● TASK TO COMPLETE
Go over the data and copy out each line with "agent" in it.

● MATERIALS PROVIDED
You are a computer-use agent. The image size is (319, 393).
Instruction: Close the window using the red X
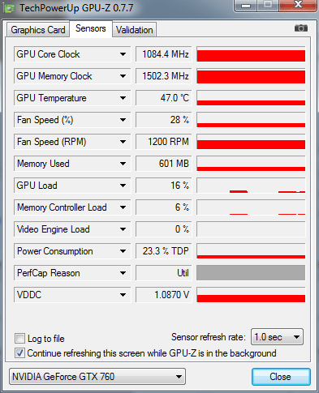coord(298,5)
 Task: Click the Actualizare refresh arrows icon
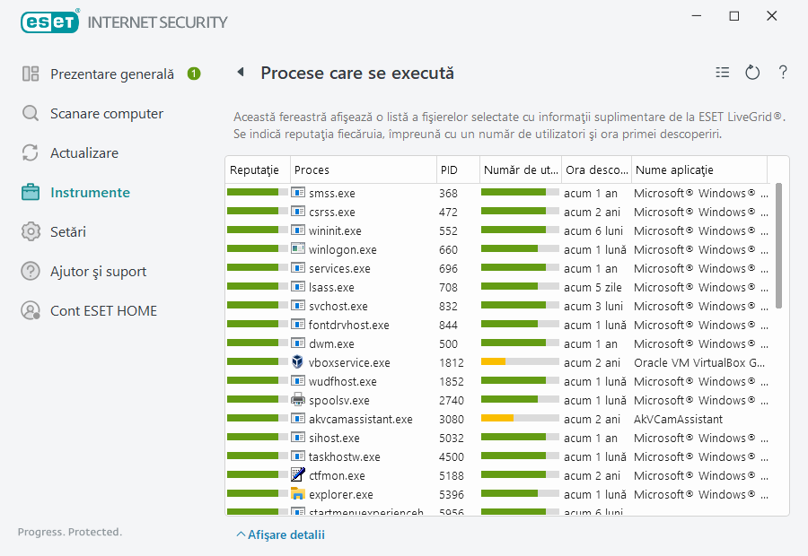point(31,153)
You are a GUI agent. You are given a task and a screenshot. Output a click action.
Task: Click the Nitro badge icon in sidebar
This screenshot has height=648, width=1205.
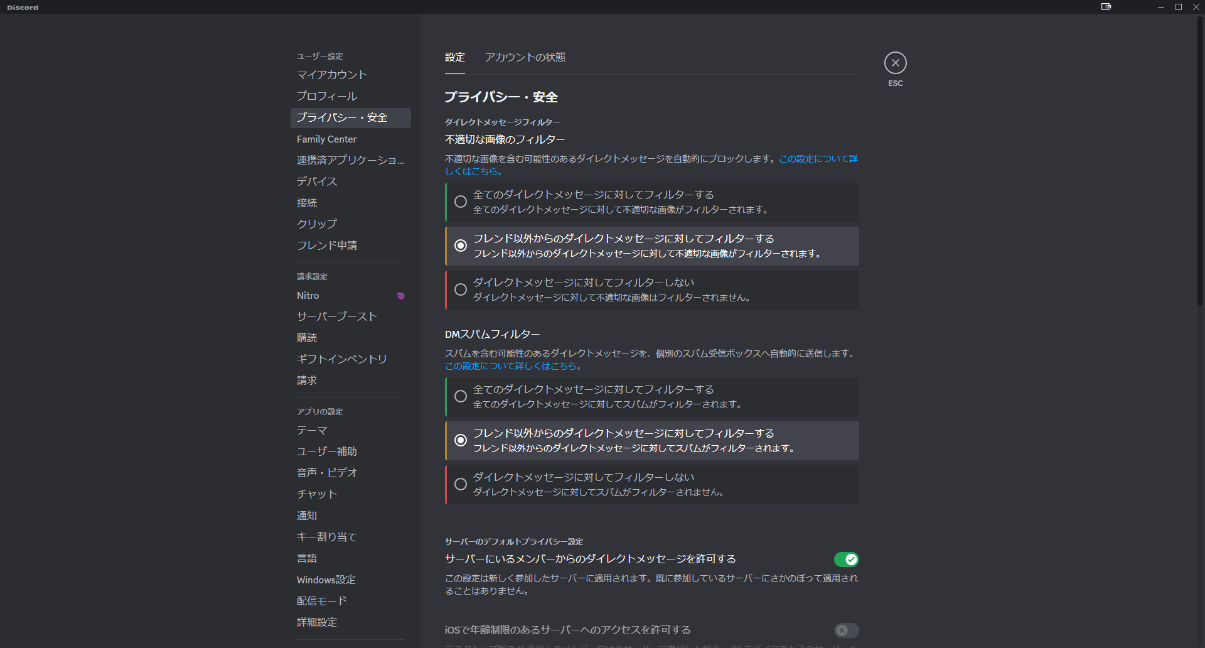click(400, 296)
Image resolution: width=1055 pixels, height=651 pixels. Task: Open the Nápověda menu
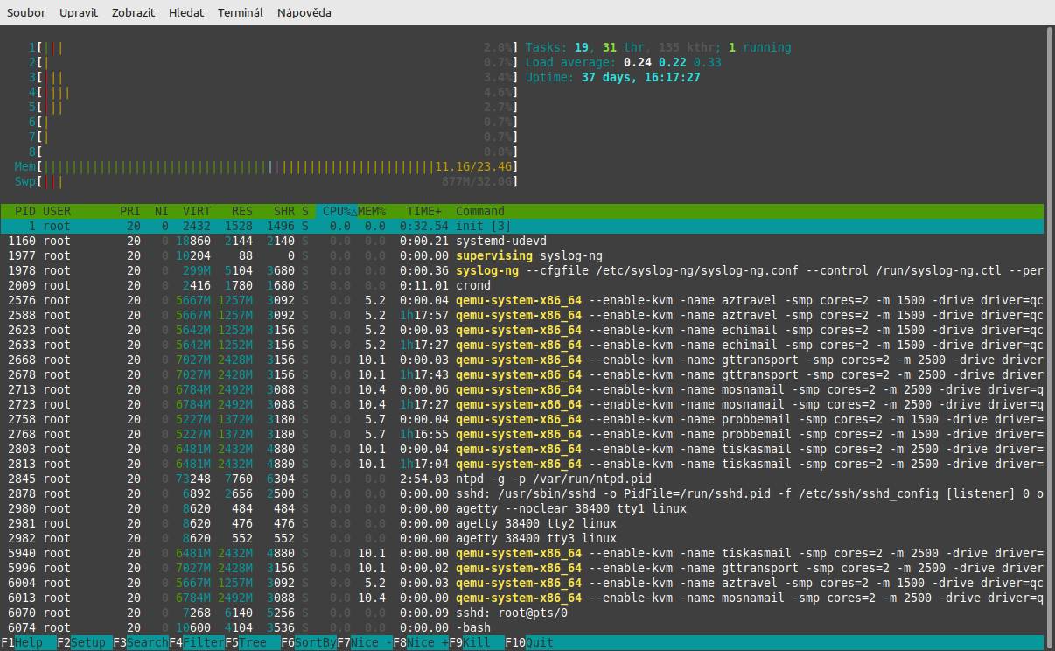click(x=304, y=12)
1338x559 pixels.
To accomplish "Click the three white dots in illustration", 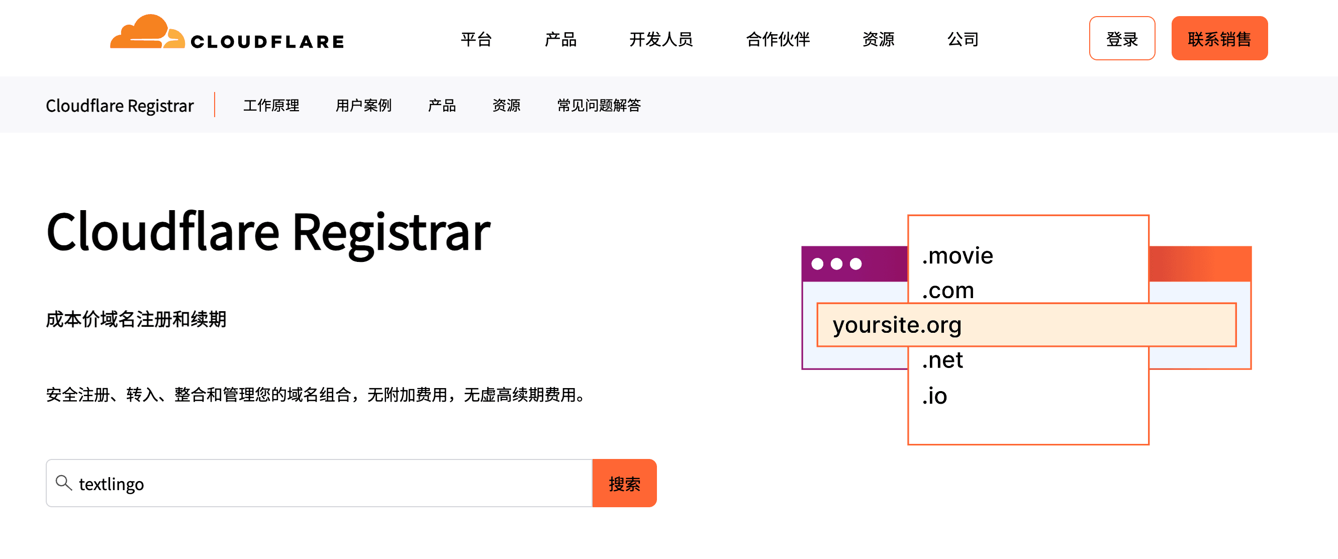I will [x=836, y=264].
* * *
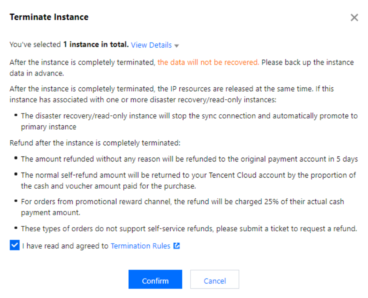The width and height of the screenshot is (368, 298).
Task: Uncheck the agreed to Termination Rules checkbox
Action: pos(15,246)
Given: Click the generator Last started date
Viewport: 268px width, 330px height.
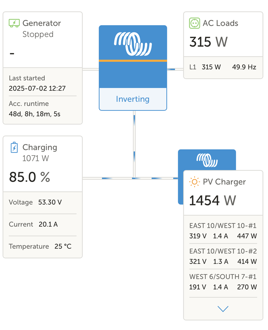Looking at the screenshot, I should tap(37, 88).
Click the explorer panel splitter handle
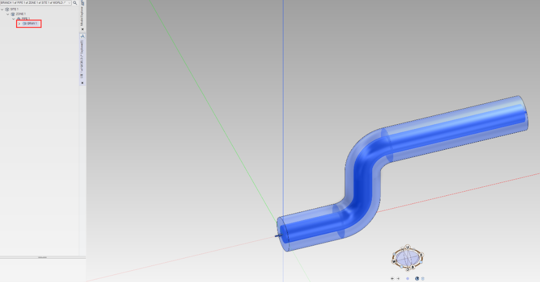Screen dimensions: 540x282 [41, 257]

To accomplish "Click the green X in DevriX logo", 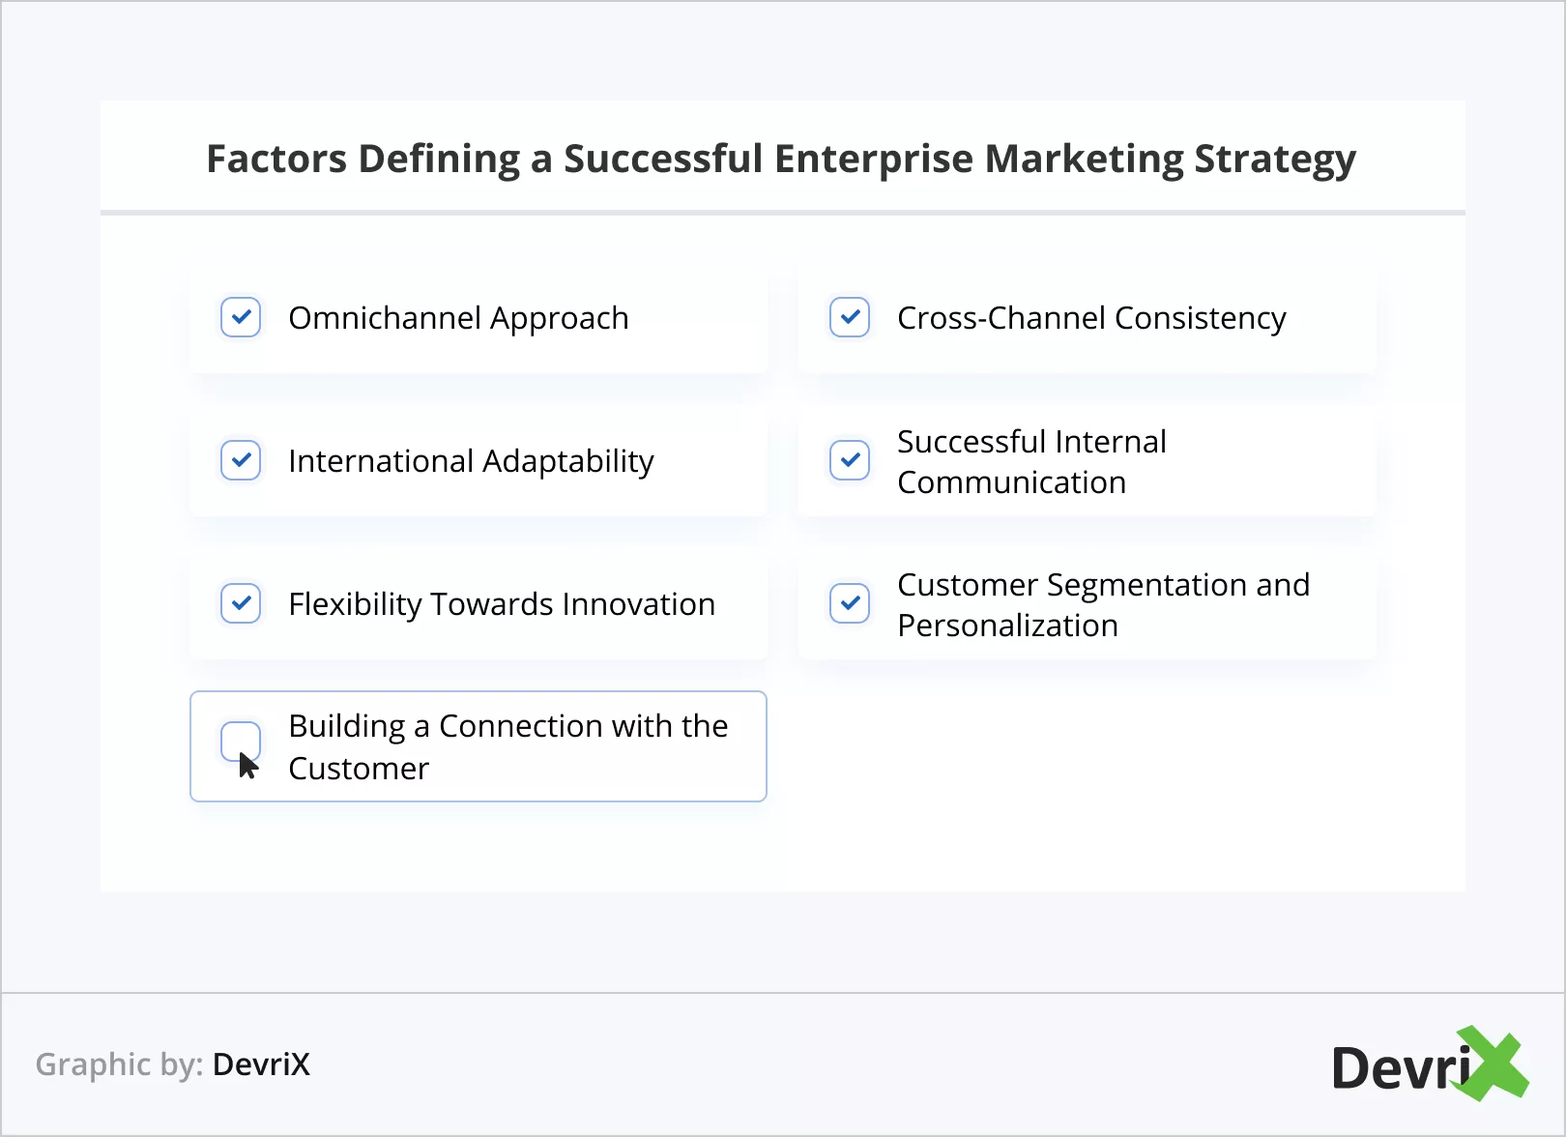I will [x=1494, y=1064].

● ANSWER TO THIS EXERCISE
You are a computer-use agent. The image size is (319, 393).
You are a GUI agent. You are given a task and a screenshot. Output a click action.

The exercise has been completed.